La demande en remboursement des loyers et charges payés pendant la période des travaux revient à opposer l'exception d'inexécution au bailleur, ce qui n'est possible que si les lieux ont été rendus inhabitables.
Or, il résulte de la correspondance qui a été échangée entre les parties et d'une lettre que la société Elogie-[Q] a adressée le 23 mars 2023 au conseil de Mme [S] [Z] que celle-ci s'est vue, comme les autres locataires, proposé lors d'une réunion publique le 6 juin 2018 un relogement définitif dans un autre immeuble ou d'être relogée temporairement sur place, seconde option qu'a choisie Mme [S] [Z] qui s'est vue effectivement, au cours des travaux, relogée temporairement dans un autre appartement avant de regagner son appartement, celle-ci n'ayant constitué un dossier complet en vue de son relogement dans un autre immeuble qu'en juillet 2022, étant précisé que les travaux ont duré de mars 2021 à juin 2022.
Dans ces conditions, apparaît sérieuse la contestation soulevée par la société Elogie [Q] sur le défaut d'inhabitabilité des lieux et la participation de Mme [S] [Z] à la réalisation de son préjudice de jouissance.
La bailleresse oppose aussi une contestation sérieuse sur le lien de causalité entre les frais médicaux exposés par la locataire pour ses enfants et le trouble de jouissance subi pendant les travaux, justifiant par la production d'un jugement rendu le 20 octobre 2022 par le juge aux affaires familiales du tribunal judiciaire de Paris que Mme [R] [Z] était en procédure de divorce pendant la même période, ses enfants vivant ainsi une situation perturbante pouvant être la cause des frais médicaux litigieux.

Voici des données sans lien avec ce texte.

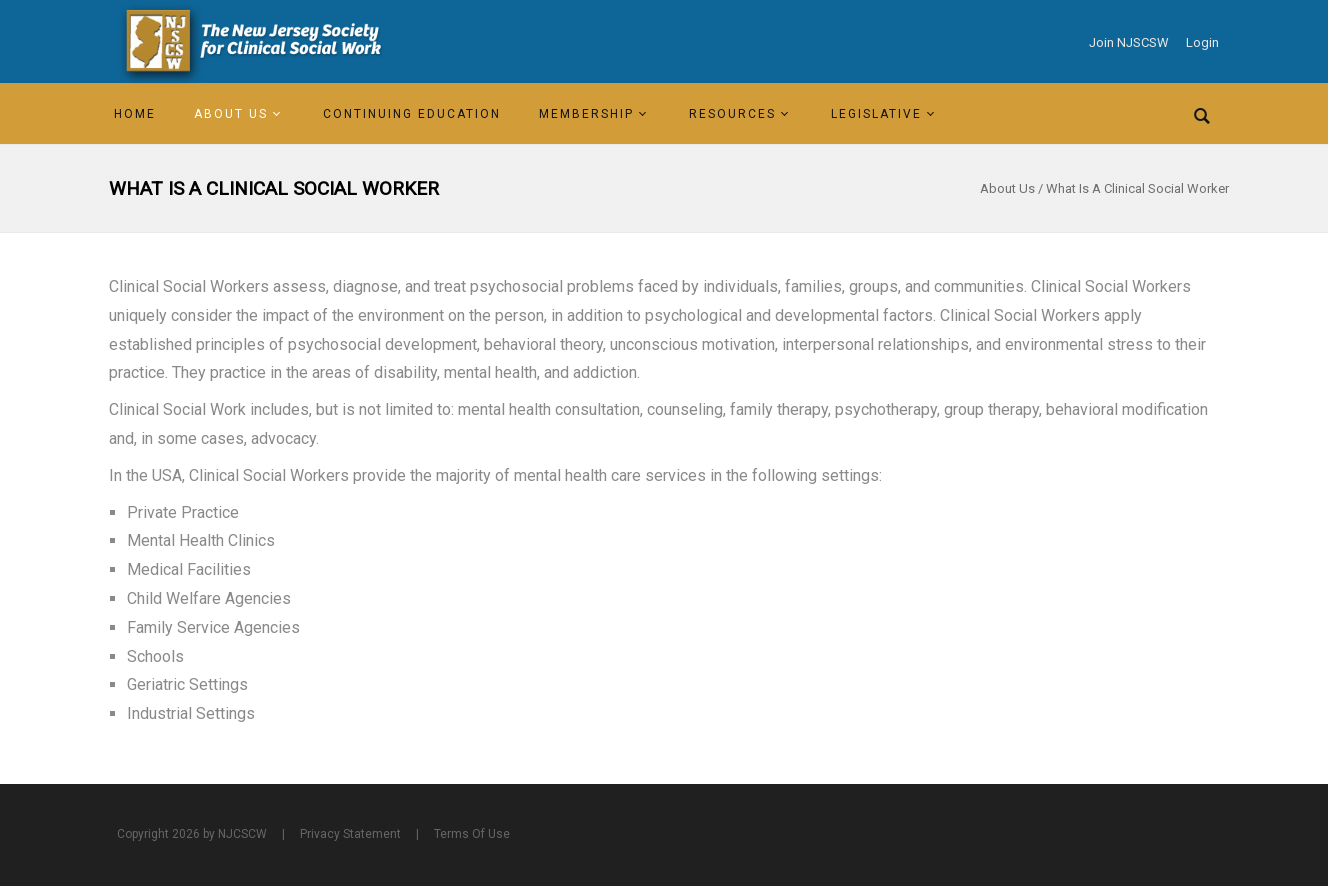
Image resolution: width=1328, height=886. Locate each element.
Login (1202, 42)
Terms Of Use (472, 834)
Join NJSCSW (1129, 42)
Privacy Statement (350, 834)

Les demandes relatives aux infiltrations affectant le logement de Mme [S] [Z], dont la réalité ressort notamment d'un contrôle sanitaire effectué le 19 avril 2023 par la ville de [Localité 1] et d'un récent procès-verbal de constat établi le 13 mars 2026 par un commissaire de justice, relèvent cependant d'un débat de fond comme l'a dit le premier juge, la responsabilité de la bailleresse à l'égard de sa locataire n'étant pas en l'état caractérisée d'évidence au vu des éléments au dossier.
Il en ressort en effet de ces éléments, notamment de convocations adressées par les assureurs à des réunions d'expertise, que la société Elogie [Q] gère les sinistres de dégâts des eaux qui affectent son immeuble après l'achèvement des travaux de réhabilitation. Le 27 avril 2023, elle écrivait à Mme [S] [Z] que l'entreprise Eiffage était intervenue chez elle pour résoudre la cause des infiltrations et que celle-ci interviendrait à nouveau après complet séchage pour refaire les peintures. Le 18 juillet 2023, elle diffusait une lettre à ses locataires, les informant d'une visite des logements le 25 juillet afin de vérifier leur état un an après la réception des travaux de réhabilitation par l'entreprise les ayant réalisés. Par lettre du 9 septembre 2024, elle informait Mme [S] [Z] d'un rendez-vous fixé par son prestataire pour procéder à une recherche de fuite dans son logement. L'inaction reprochée à la bailleresse n'est donc pas d'évidence établie.